To do: Reproduce each of the following records word for word.

Records supplied:
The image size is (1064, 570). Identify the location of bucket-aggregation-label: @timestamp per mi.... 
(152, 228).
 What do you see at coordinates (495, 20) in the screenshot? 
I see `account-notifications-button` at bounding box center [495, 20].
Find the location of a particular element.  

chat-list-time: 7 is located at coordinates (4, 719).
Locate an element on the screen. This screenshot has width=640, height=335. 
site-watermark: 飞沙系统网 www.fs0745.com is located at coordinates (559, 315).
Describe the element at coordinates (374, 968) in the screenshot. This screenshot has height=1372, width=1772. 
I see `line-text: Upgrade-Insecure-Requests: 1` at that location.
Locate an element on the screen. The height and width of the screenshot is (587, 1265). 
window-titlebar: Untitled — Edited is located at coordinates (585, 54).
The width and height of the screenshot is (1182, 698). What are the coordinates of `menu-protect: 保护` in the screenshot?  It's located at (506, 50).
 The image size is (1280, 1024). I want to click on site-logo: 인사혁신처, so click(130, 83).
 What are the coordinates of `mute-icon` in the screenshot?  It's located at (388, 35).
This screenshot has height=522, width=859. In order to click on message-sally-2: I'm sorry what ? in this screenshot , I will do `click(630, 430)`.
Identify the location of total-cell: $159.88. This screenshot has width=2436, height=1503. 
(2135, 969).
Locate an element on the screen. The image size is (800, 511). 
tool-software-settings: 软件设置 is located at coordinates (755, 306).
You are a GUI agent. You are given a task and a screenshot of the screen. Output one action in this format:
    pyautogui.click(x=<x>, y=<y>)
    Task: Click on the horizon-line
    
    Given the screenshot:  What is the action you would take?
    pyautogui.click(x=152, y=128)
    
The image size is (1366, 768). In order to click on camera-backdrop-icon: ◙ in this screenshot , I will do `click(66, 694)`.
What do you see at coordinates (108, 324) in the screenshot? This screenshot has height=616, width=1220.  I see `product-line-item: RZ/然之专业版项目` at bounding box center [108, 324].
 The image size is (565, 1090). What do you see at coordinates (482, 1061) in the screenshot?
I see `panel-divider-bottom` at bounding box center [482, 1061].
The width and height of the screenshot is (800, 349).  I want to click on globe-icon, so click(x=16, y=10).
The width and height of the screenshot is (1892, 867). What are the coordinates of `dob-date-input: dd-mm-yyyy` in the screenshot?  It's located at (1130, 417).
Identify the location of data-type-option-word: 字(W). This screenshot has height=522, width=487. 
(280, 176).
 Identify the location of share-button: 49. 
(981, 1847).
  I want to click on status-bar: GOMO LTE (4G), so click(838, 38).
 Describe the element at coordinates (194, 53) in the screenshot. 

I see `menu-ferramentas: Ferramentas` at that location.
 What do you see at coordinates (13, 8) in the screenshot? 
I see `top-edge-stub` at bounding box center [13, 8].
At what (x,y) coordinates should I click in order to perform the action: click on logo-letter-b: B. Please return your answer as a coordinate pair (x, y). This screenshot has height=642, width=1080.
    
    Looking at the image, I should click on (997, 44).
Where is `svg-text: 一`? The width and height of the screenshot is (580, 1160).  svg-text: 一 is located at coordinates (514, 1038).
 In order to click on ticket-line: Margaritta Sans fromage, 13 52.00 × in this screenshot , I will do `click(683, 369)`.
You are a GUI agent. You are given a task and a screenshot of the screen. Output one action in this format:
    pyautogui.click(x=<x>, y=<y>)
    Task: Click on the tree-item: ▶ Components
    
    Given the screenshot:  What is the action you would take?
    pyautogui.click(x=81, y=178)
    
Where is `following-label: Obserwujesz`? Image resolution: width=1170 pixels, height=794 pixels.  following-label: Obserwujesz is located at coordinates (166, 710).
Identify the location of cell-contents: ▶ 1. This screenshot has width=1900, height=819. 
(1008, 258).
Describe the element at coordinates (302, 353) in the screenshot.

Result of the exercise:
The image size is (1064, 570). Identify the location of bucket-aggregation-label: @timestamp per mi.... 
(152, 228).
 What do you see at coordinates (495, 20) in the screenshot? 
I see `account-notifications-button` at bounding box center [495, 20].
Find the location of a particular element.  

chat-list-time: 7 is located at coordinates (4, 719).
Locate an element on the screen. This screenshot has width=640, height=335. 
site-watermark: 飞沙系统网 www.fs0745.com is located at coordinates (559, 315).
Describe the element at coordinates (374, 968) in the screenshot. This screenshot has height=1372, width=1772. 
I see `line-text: Upgrade-Insecure-Requests: 1` at that location.
Locate an element on the screen. The height and width of the screenshot is (587, 1265). 
window-titlebar: Untitled — Edited is located at coordinates (585, 54).
The width and height of the screenshot is (1182, 698). What are the coordinates of `menu-protect: 保护` in the screenshot?  It's located at (506, 50).
 The image size is (1280, 1024). I want to click on site-logo: 인사혁신처, so click(130, 83).
 What are the coordinates of `mute-icon` in the screenshot?  It's located at (388, 35).
This screenshot has height=522, width=859. In order to click on message-sally-2: I'm sorry what ? in this screenshot , I will do `click(630, 430)`.
Identify the location of total-cell: $159.88. This screenshot has width=2436, height=1503. 
(2135, 969).
Locate an element on the screen. The image size is (800, 511). 
tool-software-settings: 软件设置 is located at coordinates (755, 306).
You are a GUI agent. You are given a task and a screenshot of the screen. Output one action in this format:
    pyautogui.click(x=<x>, y=<y>)
    Task: Click on the horizon-line
    
    Given the screenshot:  What is the action you would take?
    pyautogui.click(x=152, y=128)
    
The image size is (1366, 768). In order to click on camera-backdrop-icon: ◙ in this screenshot , I will do `click(66, 694)`.
What do you see at coordinates (108, 324) in the screenshot? This screenshot has height=616, width=1220.  I see `product-line-item: RZ/然之专业版项目` at bounding box center [108, 324].
 The image size is (565, 1090). What do you see at coordinates (482, 1061) in the screenshot?
I see `panel-divider-bottom` at bounding box center [482, 1061].
The width and height of the screenshot is (800, 349).  I want to click on globe-icon, so click(x=16, y=10).
The width and height of the screenshot is (1892, 867). What are the coordinates of `dob-date-input: dd-mm-yyyy` in the screenshot?  It's located at (1130, 417).
Identify the location of data-type-option-word: 字(W). This screenshot has height=522, width=487. 
(280, 176).
 Identify the location of share-button: 49. 
(981, 1847).
  I want to click on status-bar: GOMO LTE (4G), so click(838, 38).
 Describe the element at coordinates (194, 53) in the screenshot. 

I see `menu-ferramentas: Ferramentas` at that location.
 What do you see at coordinates (13, 8) in the screenshot? 
I see `top-edge-stub` at bounding box center [13, 8].
At what (x,y) coordinates should I click in order to perform the action: click on logo-letter-b: B. Please return your answer as a coordinate pair (x, y). This screenshot has height=642, width=1080.
    
    Looking at the image, I should click on (997, 44).
Where is `svg-text: 一`? The width and height of the screenshot is (580, 1160).  svg-text: 一 is located at coordinates (514, 1038).
 In order to click on ticket-line: Margaritta Sans fromage, 13 52.00 × in this screenshot , I will do `click(683, 369)`.
You are a GUI agent. You are given a task and a screenshot of the screen. Output one action in this format:
    pyautogui.click(x=<x>, y=<y>)
    Task: Click on the tree-item: ▶ Components
    
    Given the screenshot:  What is the action you would take?
    pyautogui.click(x=81, y=178)
    
Where is `following-label: Obserwujesz`? Image resolution: width=1170 pixels, height=794 pixels.  following-label: Obserwujesz is located at coordinates (166, 710).
Identify the location of cell-contents: ▶ 1. This screenshot has width=1900, height=819. 
(1008, 258).
Describe the element at coordinates (302, 353) in the screenshot.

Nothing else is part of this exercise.